The comment was from Professor Ian Hickie, a leading expert in public health and co-director of the Brain and Mind Centre at the University of Sydney.
He was commenting on the quality of public messaging in Australia in this very worrying time of the COVID-19 pandemic.
He had other examples in mind of departures from this principle. The Territory Government in the last 24 hours has offered a textbook case.
While locking down travel to remote communities – scrambling yesterday to get residents back before the deadline, urging them to do their best to help stop the spread of this virus – they allowed, or neglected to prevent, a police officer returning from overseas travel – known to be a high risk factor – to take himself to Atitjere / Harts Range, the remote community where he normally resides, to self-isolate.

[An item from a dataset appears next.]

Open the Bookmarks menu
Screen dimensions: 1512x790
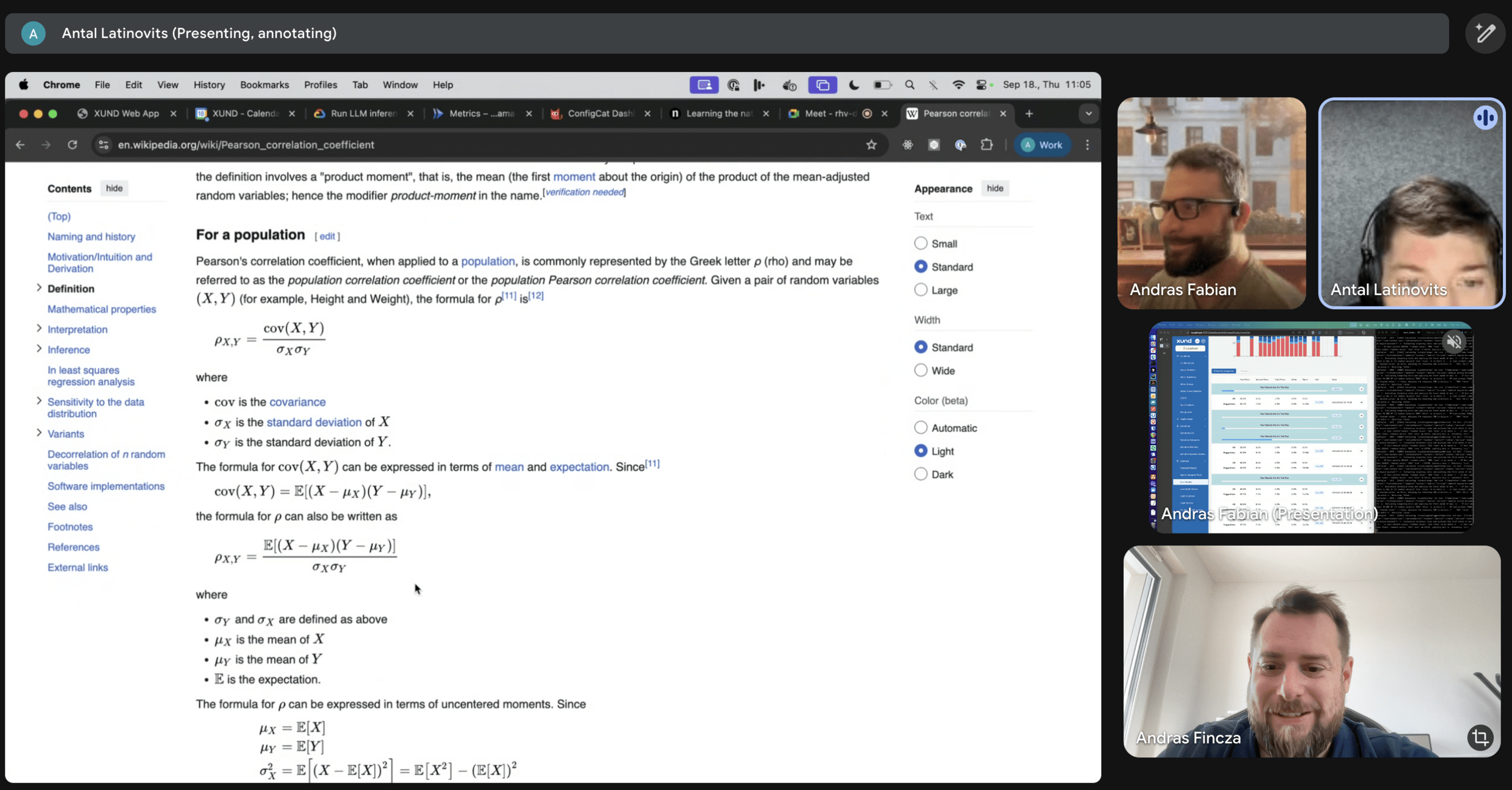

When his COVID-19 test and that of his spouse returned positive results, the government sat on this information – where they had been self-isolating – for the best part of 24 hours. (The Central Australian case was publicly confirmed at around 8.30pm last night.)
As the Chief Minister finally got ready to reveal the truth this afternoon, speaking ahead of Police Commissioner Jamie Chalker, he claimed that the NT’s “strong domestic border controls are working well to protect Territorians”.
Let’s just remember the main reason why the NT moved relatively quickly to close its borders: it was in particular to protect remote communities.
Mr Gunner went on to thank “Police Commissioner Chalker and his team for the extraordinary work they are doing, 24/7 on our borders” and assured listeners that the quarantine requirement was being enforced.
“Every day, the Police and other authorised officers have been undertaking spot-checks of people in quarantine – to make sure there is compliance.
“The community wants to know that people are playing by our rules.”
Yet at the very same time, a police officer, at high risk of being infected by the virus, had taken himself into a remote community.
He may well have quarantined himself there and been very careful. But it should have been obvious to him and everyone who was aware of his movements that it was the wrong thing to do.
Beyond the distress to the Atitjere / Harts Range community now, significant damage has been done to the credibility of the government’s messaging and the community’s readiness to trust its ability – and the ability of the police – to play by the very rules Mr Gunner spoke of.
They have been caught out doing what they have been telling everyone else NOT to do.